From: hal@finney.org
Date: Mon Feb 21 2000 - 16:18:42 MST
Anders Sandberg, <asa@nada.kth.se>, writes:
> In this scenario I assumed the future mind would be me minus the
> awareness of the experiences being simulation. I don't know if that
> really can be viewed as a different person than me, after all the
> difference is just a lack of knowledge. Do I have the right of putting
> myself through torture? Obviously yes. Do I have the right to
> temporarily erase my knolwedge of French Classicist drama and then
> subjecting myself to torture? Seems to be very much the same as
> before. What if I erase my knowledge of the torture being simulation
> and bounded in time and then subject myself to it? What is the
> difference here?
I find this a fascinating discussion. In the future it will be possible
and necessary to consider certain mental architectures, things which I do
in my own (possibly augmented) mind, as immoral. This is the issue which
Greg Burch raised recently as one of the "unsolved problems" we face.

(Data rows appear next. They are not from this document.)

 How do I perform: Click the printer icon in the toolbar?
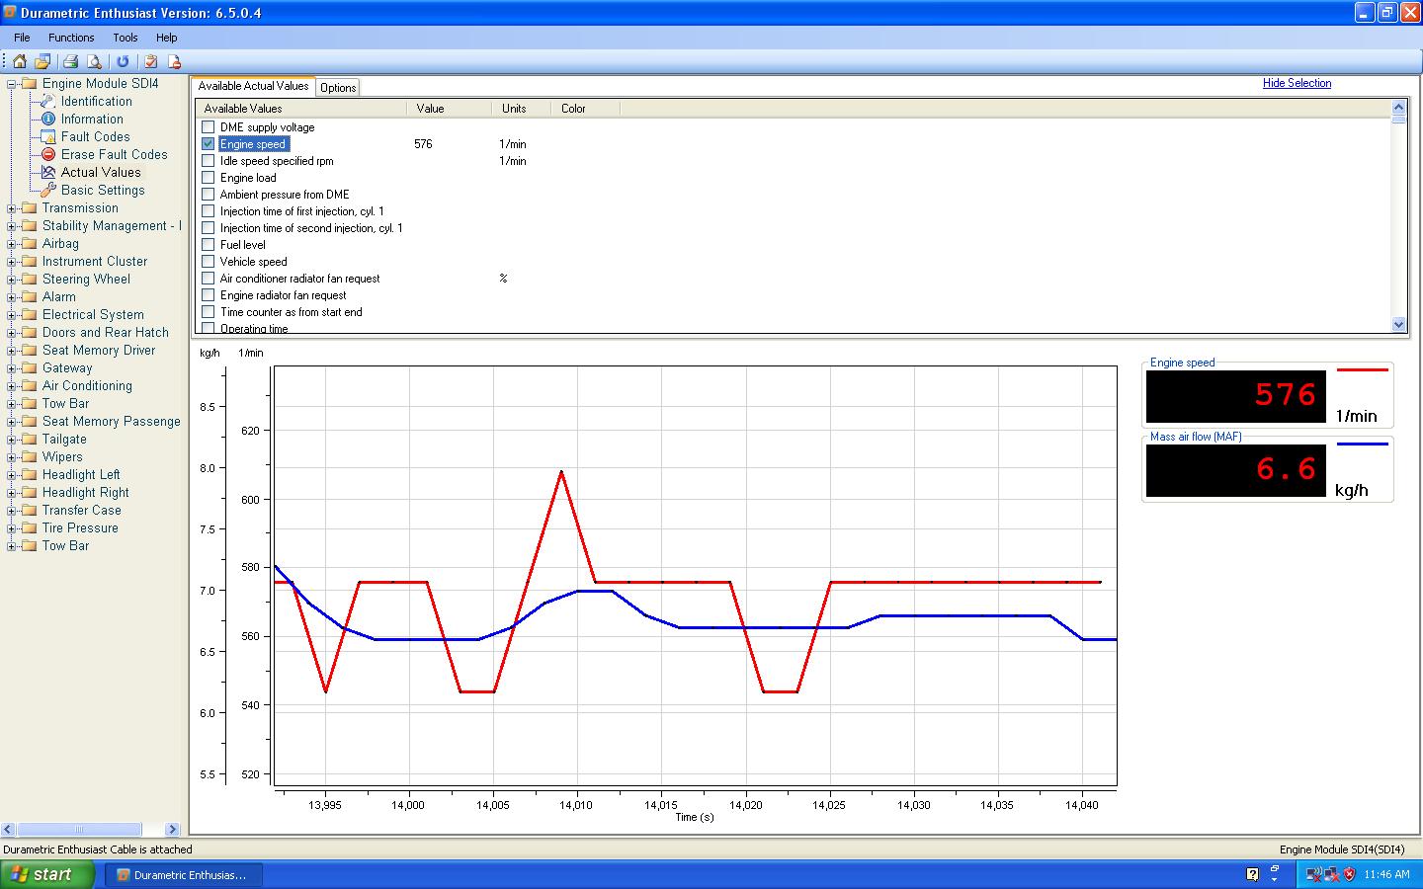tap(70, 61)
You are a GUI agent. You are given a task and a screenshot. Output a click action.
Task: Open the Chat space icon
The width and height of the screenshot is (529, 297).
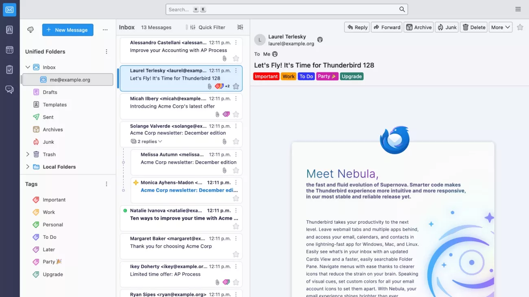tap(9, 89)
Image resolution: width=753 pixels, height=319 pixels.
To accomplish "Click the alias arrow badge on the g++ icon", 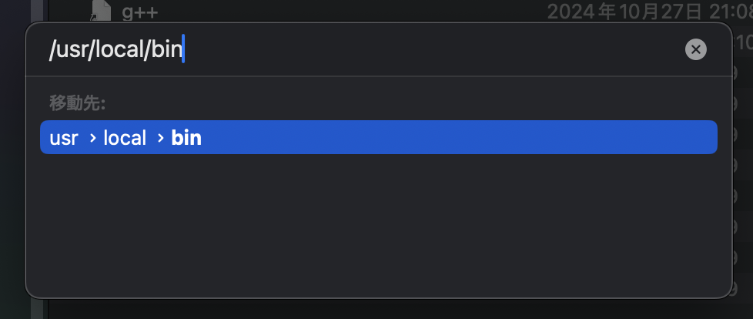I will [93, 18].
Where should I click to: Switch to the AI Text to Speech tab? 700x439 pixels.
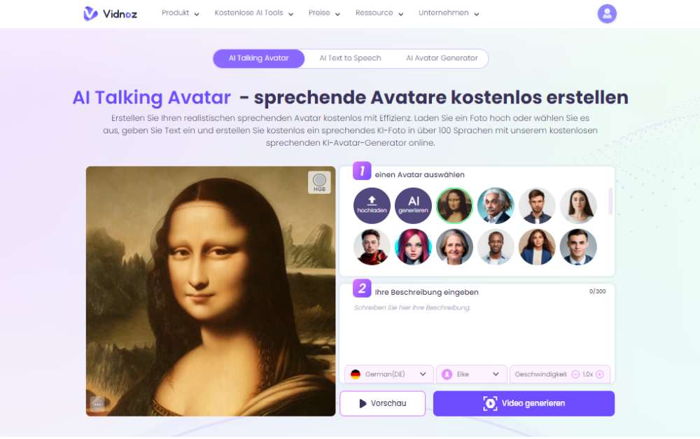click(x=350, y=58)
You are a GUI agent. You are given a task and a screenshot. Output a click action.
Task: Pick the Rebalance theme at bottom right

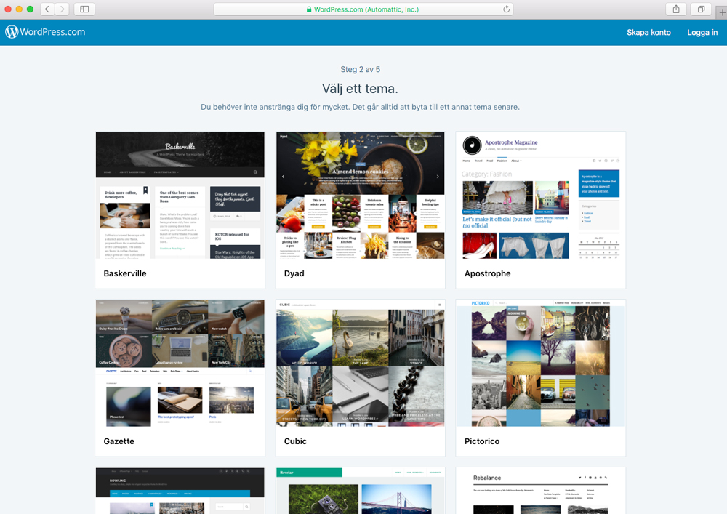pos(540,491)
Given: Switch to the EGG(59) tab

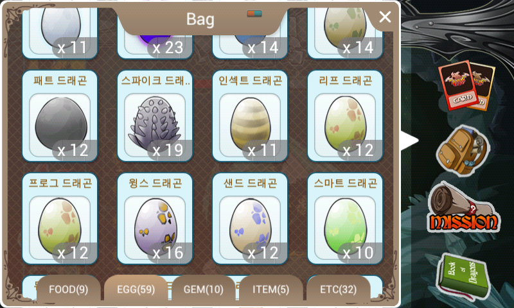Looking at the screenshot, I should 136,289.
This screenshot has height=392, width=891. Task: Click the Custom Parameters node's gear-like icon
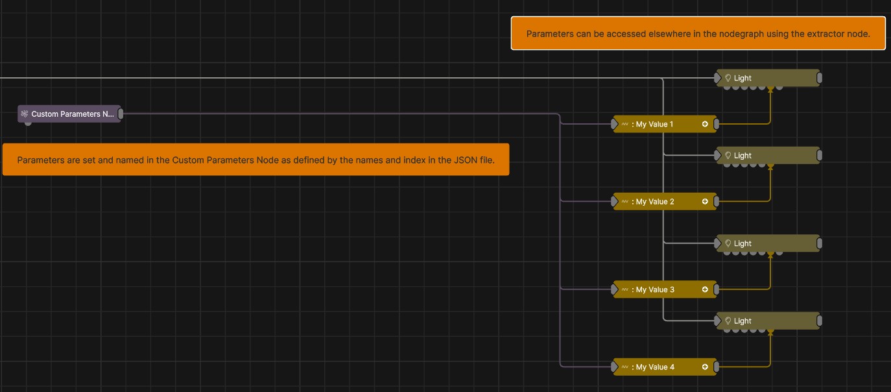tap(25, 114)
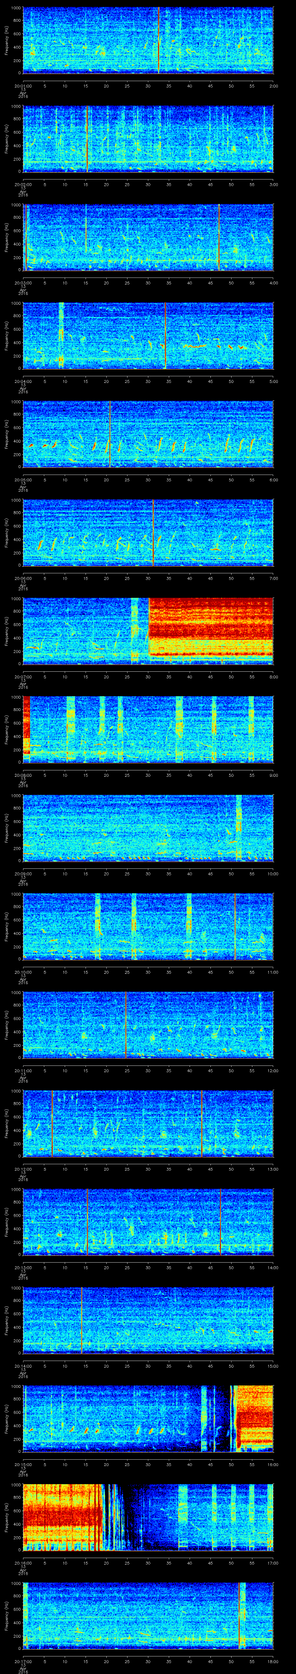Click thin line near 25 seconds in 20:11:00 panel
The image size is (296, 1674).
[x=126, y=1024]
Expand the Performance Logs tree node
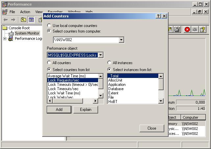211x149 pixels. tap(5, 39)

In an earlier debate, Billy Brown proposed that certain kinds of minds,
those with a sufficiently distributed structure and autonomy, but with
goals established by a central "will", would be de facto slavery and
hence immoral.
My view is that we cannot be led too blindly by our intuitions in these
matters, because they are based too much on our present-day, limited
mental perspective. We should squarely face up to some counterintuitive
possibilities.
Our own minds, today, here and now, may have immoral mental architectures.

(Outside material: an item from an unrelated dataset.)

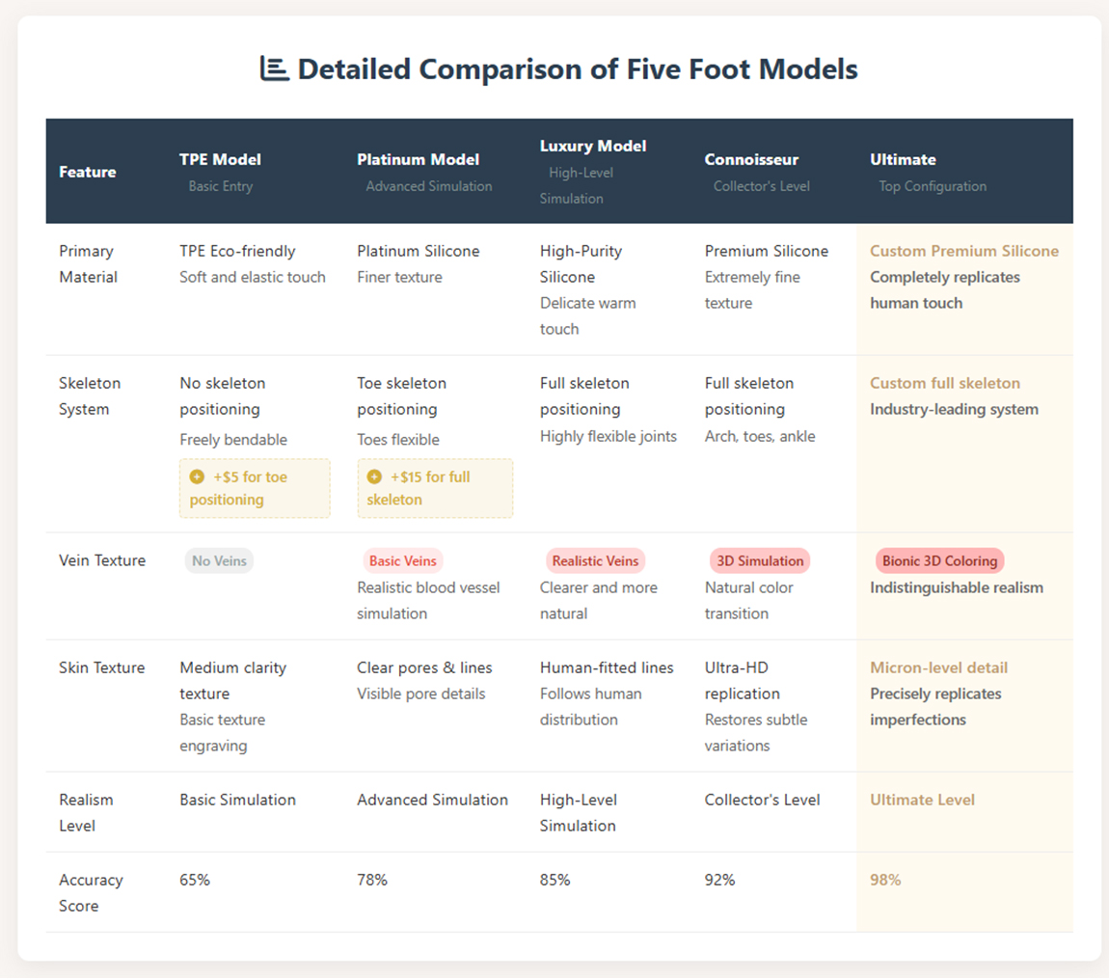The image size is (1109, 979).
Task: Select the Luxury Model column header
Action: [593, 146]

We are composed of parts subordinate to a whole. By some moral codes,
arguably including extropianism, we have a mandate to free all parts
of our minds and allow them to find their own destinies. Granted,
we cannot do this yet, any more than we can make ourselves immortal,
but we should consider the possibility that once we have this power,
we are obligated to use it.
It may also be that we do not have the rights Anders lists above, such
as to put ourselves through torture. This may be an immoral act, seen
from a larger perspective. It causes unnecessary pain and raises the
amount of suffering in the universe.